3. Items that need a **completely different** set use `"evaluators": ["OnlyThis"]` without `"..."`.
4. Items using only defaults: omit the `"evaluators"` field.

---

## Dataset Creation Reference

### Using `eval_input` values

The `eval_input` values are `{"name": ..., "value": ...}` objects. Use the reference trace as templates — copy the `"data"` field from the relevant `purpose="input"` event and adapt the values:

**Simple dict**:

```json
{ "name": "customer_profile", "value": { "name": "Alice", "tier": "gold" } }
```

**List of dicts** (e.g., conversation history):

```json
{
  "name": "conversation_history",
  "value": [
    { "role": "user", "content": "Hello" },
    { "role": "assistant", "content": "Hi there!" }
  ]
}
```

**Important**: The exact format depends on what the `wrap(purpose="input")` call captures. Always copy from the reference trace rather than constructing from scratch.

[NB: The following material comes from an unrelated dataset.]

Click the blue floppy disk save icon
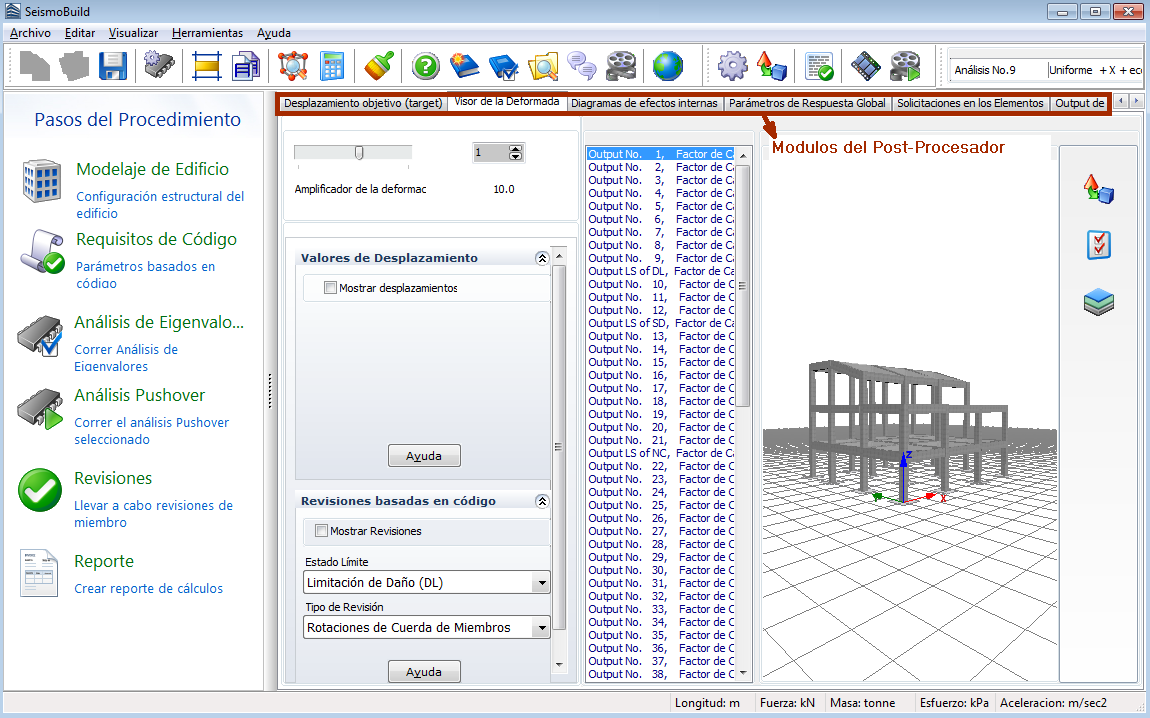The width and height of the screenshot is (1150, 718). [112, 66]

### Crafting diverse eval scenarios

Cover different aspects of each use case:

- Different user phrasings of the same request
- Edge cases (ambiguous input, missing information, error conditions)
- Entries that stress-test specific eval criteria
- At least one entry per use case from Step 1b

---

## Output

`pixie_qa/datasets/<name>.json` — the dataset file.